Al-Arian translated for militaryBy Times staff writers
© St. Petersburg Times
published March 30, 2003
We know that Sami Al-Arian, accused of being a Palestinian Islamic Jihad operative, visited the Bush White House for a briefing and lobbied Congress to abolish secret evidence in terrorism cases. But was he also lending a hand to the Pentagon?
In 2001, the then-University of South Florida professor translated an Islamic religious ruling from Arabic into English for the military that sanctioned Muslim-American soldiers fighting in Afghanistan, his lawyer said during Al-Arian's recent bond hearing in Tampa.
"It shows that the government, when they needed something from him, didn't have a problem with asking and believing he has some influence and credibility," the lawyer, Nick Matassini, said in an interview.
The ruling, or fatwa, was endorsed by prominent Qatar cleric Sheikh Yussuf Al-Qaradhawi, who has expressed sympathy for American victims of the Sept. 11, 2001, terrorist attacks but also has lauded Islamic Jihad and other suicide-bombing groups as Palestinian freedom fighters.
"His message is very confusing," said Tamar Tesler of the Investigative Group, a Washington terrorism research organization that has translated Al-Qaradhawi's writings from Arabic into English.

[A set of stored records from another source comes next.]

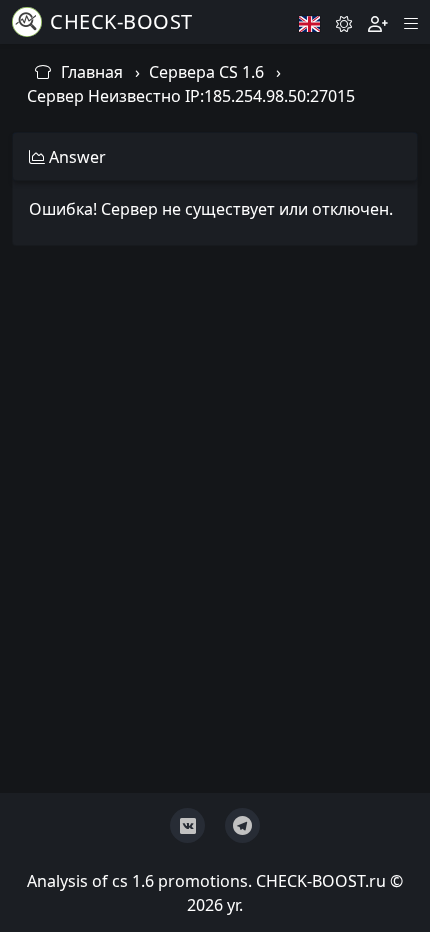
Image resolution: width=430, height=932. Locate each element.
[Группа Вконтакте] (187, 825)
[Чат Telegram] (242, 825)
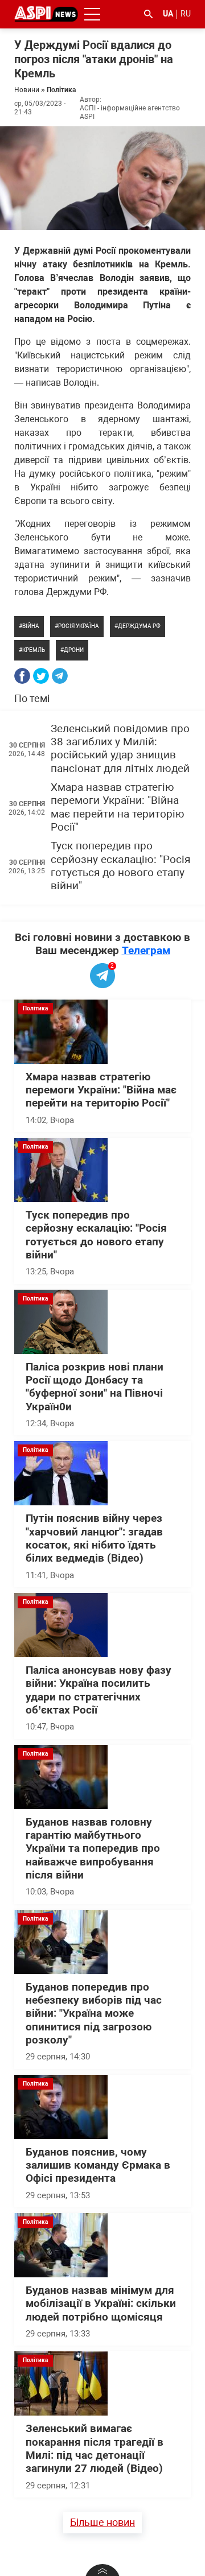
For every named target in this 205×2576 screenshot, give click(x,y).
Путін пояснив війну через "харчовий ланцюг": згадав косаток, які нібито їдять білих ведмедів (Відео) (94, 1538)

Concerning the war in Iraq, Al-Qaradhawi wrote on his Web site: "If the Kafir (unbelievers) attack a Muslim country, all its people must go out and hasten to resist them, and expel them from their homes."
Said Tesler: "This is a very dangerous situation, with Muslim-American servicemen receiving guidance from a religious leader who also advocates violence against our armed forces overseas."
At other times, though, Al-Qaradhawi sounds like any Western critic of the war. He calls it an unjustifiable aggression that is really about securing oil supplies.
Maybe Al-Arian can help translate?
Veteran to assist rebuilding
A retired Army general has been tapped to supervise the rebuilding of Iraq. Jay Garner will head the Pentagon's new Office of Reconstruction and Humanitarian Assistance. Garner is a veteran of the 1991 Persian Gulf War, where he oversaw the feeding and protection of the Kurds in northern Iraq.
Assisting Garner will be Barbara Bodine, a former U.S. ambassador to Yemen. In 2000, Bodine clashed with the FBI team sent to investigate the bombing in a Yemeni port of the USS Cole, an al-Qaida operation in which 17 American service members died. She wanted the G-men to be more sensitive and respectful of the local culture, while the FBI team saw her as an impediment to the investigation.
Undersecretary of Defense for Policy Douglas Feith has overseen creation of the office, which will administer U.S.-funded reconstruction efforts.
'Republican Guard' name ruffles Young
Rep. C.W. Bill Young, R-Largo, cringes every time he hears about Iraq's elite Republican Guard. It's not that he is worried about beating them. He just wishes the Iraqis used a different name.
"I've been trying to get them to change the name to 'Democratic Guard,' but I haven't been very successful," Young said.